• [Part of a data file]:
^^^^^^^^

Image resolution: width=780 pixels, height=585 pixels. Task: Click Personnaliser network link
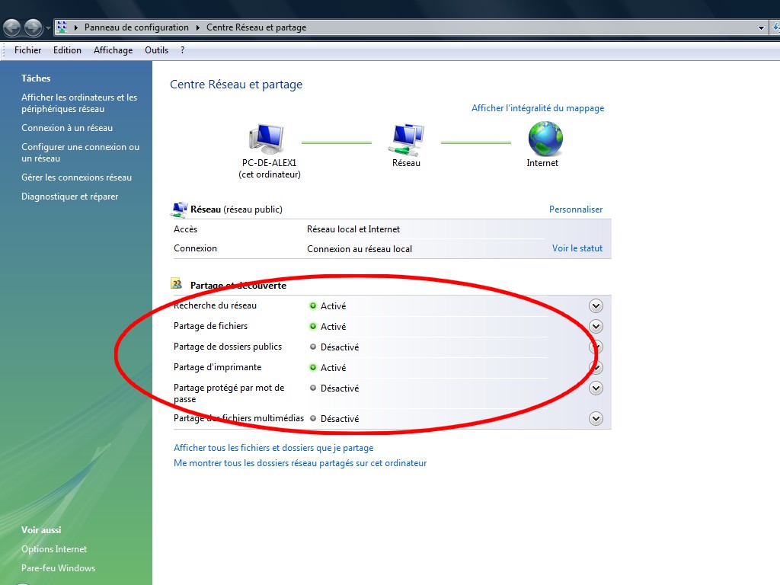[x=576, y=209]
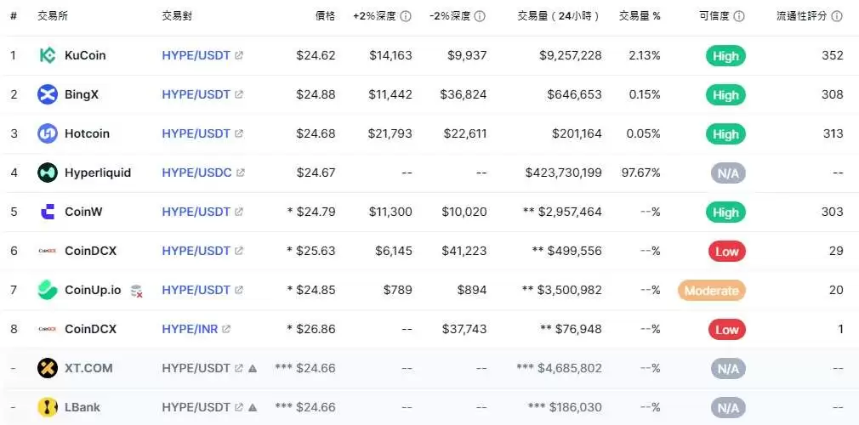Sort table by 價格 column header
The width and height of the screenshot is (859, 425).
click(x=325, y=16)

^^^^^^^^

• [INSTRUCTION]:
List the items above as a numbered list, skipping blank lines and leaving out the pictures.

• [REPLY]:
1. Image resolution: width=780 pixels, height=585 pixels. Task: Click Personnaliser network link
2. [x=576, y=209]
3. Sort table by 價格 column header
4. The width and height of the screenshot is (859, 425).
5. click(x=325, y=16)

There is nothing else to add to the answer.